* **TASK REQUIREMENTS**:
Can you retype all of the lines below without changing a single character?

(SUPPLIED INFORMATION Opens)

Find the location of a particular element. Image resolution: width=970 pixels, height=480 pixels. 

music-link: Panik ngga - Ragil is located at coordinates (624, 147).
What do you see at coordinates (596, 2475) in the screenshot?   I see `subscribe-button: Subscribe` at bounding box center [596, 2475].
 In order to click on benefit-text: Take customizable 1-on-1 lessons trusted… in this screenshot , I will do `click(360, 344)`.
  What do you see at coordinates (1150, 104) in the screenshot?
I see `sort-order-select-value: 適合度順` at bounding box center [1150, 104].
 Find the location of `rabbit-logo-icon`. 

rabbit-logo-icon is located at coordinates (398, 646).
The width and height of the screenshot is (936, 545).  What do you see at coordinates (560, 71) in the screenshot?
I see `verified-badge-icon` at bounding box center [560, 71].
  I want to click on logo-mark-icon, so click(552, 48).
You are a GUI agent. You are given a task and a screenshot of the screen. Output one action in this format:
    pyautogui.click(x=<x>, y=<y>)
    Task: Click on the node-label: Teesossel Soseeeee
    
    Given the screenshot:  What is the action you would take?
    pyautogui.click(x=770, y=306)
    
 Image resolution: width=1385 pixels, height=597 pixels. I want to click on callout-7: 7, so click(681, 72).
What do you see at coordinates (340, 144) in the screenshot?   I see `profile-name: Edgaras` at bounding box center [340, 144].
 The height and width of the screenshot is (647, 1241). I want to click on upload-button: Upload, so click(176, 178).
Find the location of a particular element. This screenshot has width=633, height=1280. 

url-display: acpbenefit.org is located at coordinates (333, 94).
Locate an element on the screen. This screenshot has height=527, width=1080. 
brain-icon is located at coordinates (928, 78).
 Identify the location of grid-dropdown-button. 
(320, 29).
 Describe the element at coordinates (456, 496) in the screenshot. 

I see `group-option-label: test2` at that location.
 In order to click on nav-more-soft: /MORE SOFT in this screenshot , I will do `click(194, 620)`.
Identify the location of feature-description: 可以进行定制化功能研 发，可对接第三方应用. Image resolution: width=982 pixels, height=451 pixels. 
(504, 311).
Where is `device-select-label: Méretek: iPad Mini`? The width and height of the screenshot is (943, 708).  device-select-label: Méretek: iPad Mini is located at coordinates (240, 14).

(SUPPLIED INFORMATION Closes)

* **TASK RESULT**:
Find the location of a particular element. Image resolution: width=970 pixels, height=480 pixels. 

music-link: Panik ngga - Ragil is located at coordinates (624, 147).
What do you see at coordinates (596, 2475) in the screenshot?   I see `subscribe-button: Subscribe` at bounding box center [596, 2475].
 In order to click on benefit-text: Take customizable 1-on-1 lessons trusted… in this screenshot , I will do `click(360, 344)`.
  What do you see at coordinates (1150, 104) in the screenshot?
I see `sort-order-select-value: 適合度順` at bounding box center [1150, 104].
 Find the location of `rabbit-logo-icon`. 

rabbit-logo-icon is located at coordinates (398, 646).
The width and height of the screenshot is (936, 545).  What do you see at coordinates (560, 71) in the screenshot?
I see `verified-badge-icon` at bounding box center [560, 71].
  I want to click on logo-mark-icon, so click(552, 48).
You are a GUI agent. You are given a task and a screenshot of the screen. Output one action in this format:
    pyautogui.click(x=<x>, y=<y>)
    Task: Click on the node-label: Teesossel Soseeeee
    
    Given the screenshot:  What is the action you would take?
    pyautogui.click(x=770, y=306)
    
 Image resolution: width=1385 pixels, height=597 pixels. I want to click on callout-7: 7, so click(681, 72).
What do you see at coordinates (340, 144) in the screenshot?   I see `profile-name: Edgaras` at bounding box center [340, 144].
 The height and width of the screenshot is (647, 1241). I want to click on upload-button: Upload, so click(176, 178).
Find the location of a particular element. This screenshot has width=633, height=1280. 

url-display: acpbenefit.org is located at coordinates (333, 94).
Locate an element on the screen. This screenshot has height=527, width=1080. 
brain-icon is located at coordinates (928, 78).
 Identify the location of grid-dropdown-button. 
(320, 29).
 Describe the element at coordinates (456, 496) in the screenshot. 

I see `group-option-label: test2` at that location.
 In order to click on nav-more-soft: /MORE SOFT in this screenshot , I will do `click(194, 620)`.
Identify the location of feature-description: 可以进行定制化功能研 发，可对接第三方应用. Image resolution: width=982 pixels, height=451 pixels. 
(504, 311).
Where is `device-select-label: Méretek: iPad Mini`? The width and height of the screenshot is (943, 708).  device-select-label: Méretek: iPad Mini is located at coordinates (240, 14).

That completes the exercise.